A primeira adaptação do romance O Beco das Almas Perdidas, de William Lindsay Gresham (recentemente refilmado por Guillermo Del Toro, e lançado aqui com o título O Beco do Pesadelo), é dirigida por Edmund Goulding, e traz Tyrone Power em seu papel favorito no cinema, com o qual tentava mudar sua imagem de galã, vivendo um golpista.
Stan Carlisle (Power) é um sujeito esperto e capaz de aplicar pequenos e grandes golpes, o que garante sua ascensão num mundo pautado por enganações, num circo no qual tudo é falso. O jogo de ilusões engana o público e dá dinheiro ao dono, que conta com as atrações mais variadas, às quais o protagonista se junta.

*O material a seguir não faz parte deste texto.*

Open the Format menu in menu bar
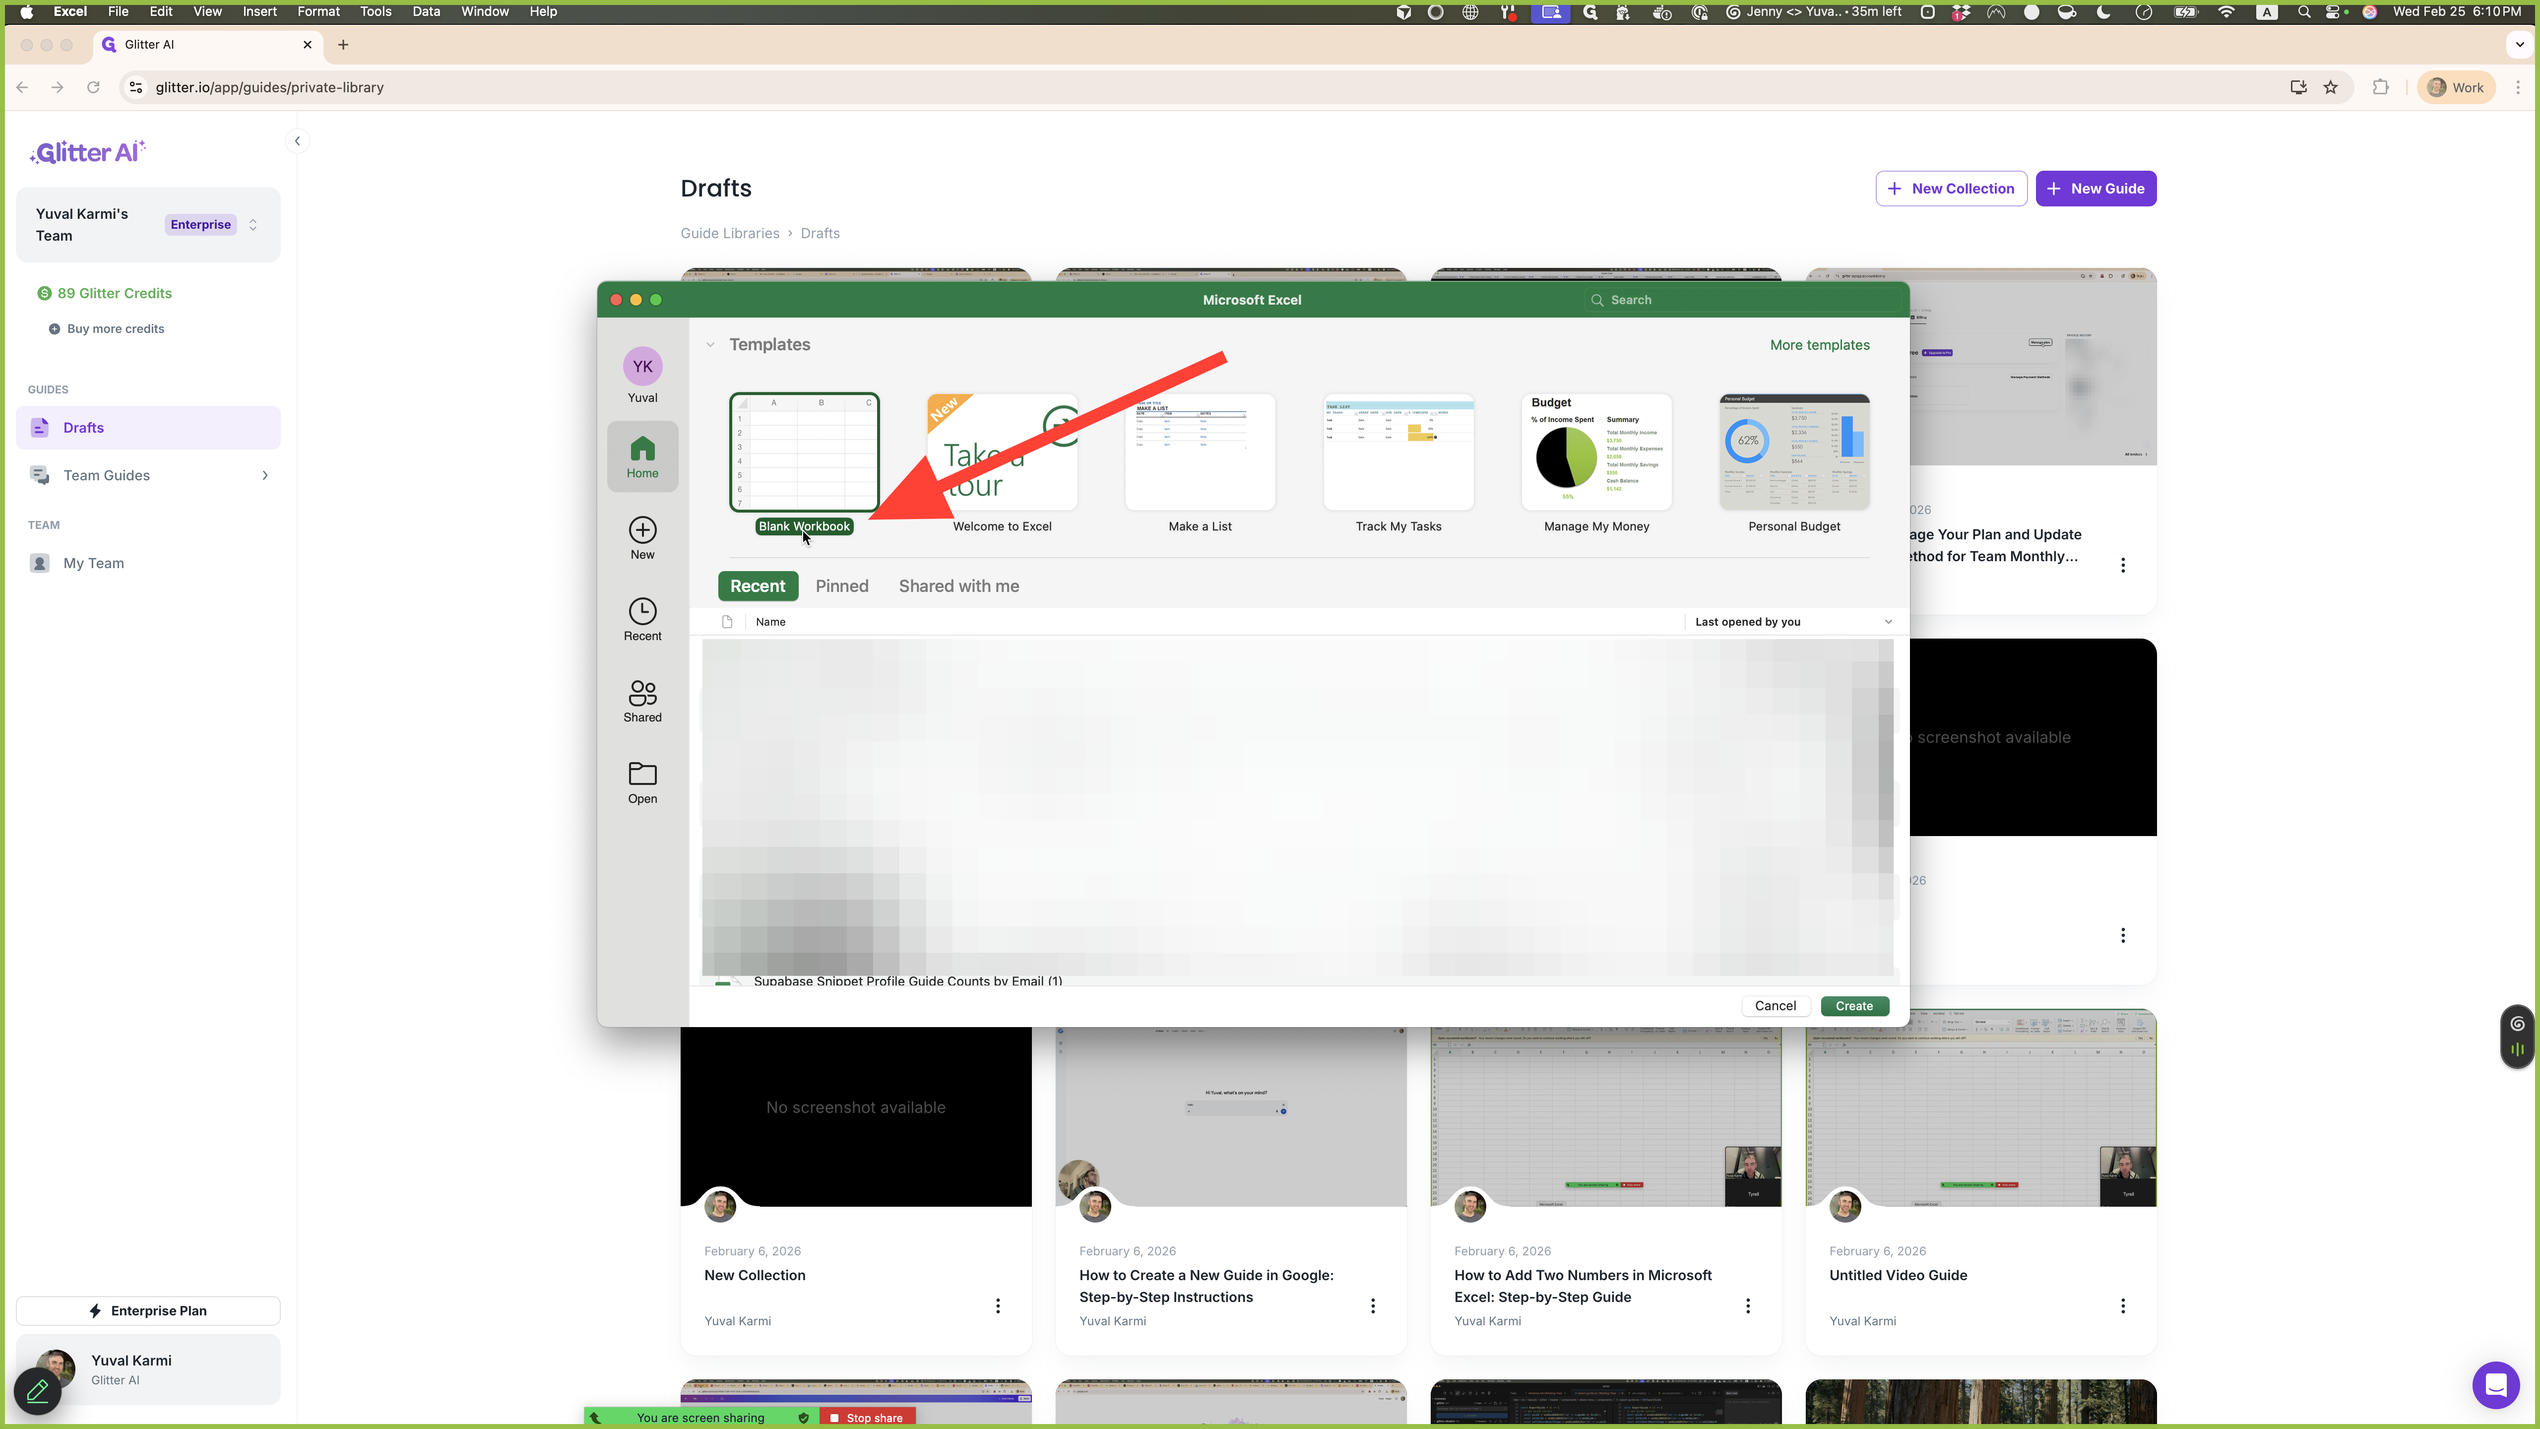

Jona Blondel interpreta Zeena, mulher do dono do circo (Ian Keith), e capaz de “adivinhar” e responder perguntas que o público faz durante o espetáculo. Ela acaba se envolvendo romanticamente com Carlisle mas, no fundo, como todas as mulheres da vida dele, é só usada para sua ascensão. Ao se aproximar dela, Stan descobre como funciona o código para se “ler” os pensamentos e se prepara para dar seus próprios golpes, com a ajuda de jovem Molly (Coleen Gray), cujo número no espetáculo envolve aplicar correntes elétricas no próprio corpo.
Os dois deixam o submundo circense e chegam à alta roda, onde ele se torna famoso com suas adivinhações e até contato com os mortos. Isto acaba chamando a atenção da dra Lilith Ritter (Helen Walker), uma psicóloga dúbia, que também pode ser tão golpista ou ainda mais do que Carlisle.
A fotografia de Lee Garmes (Marrocos, O Expresso de Shangai) usa o preto e branco com eficácia para transformar os mais diversos estados emocionais das personagens. O jogo de luz e sombra é muito adequado para o mundo de incertezas por onde as personagens se movem.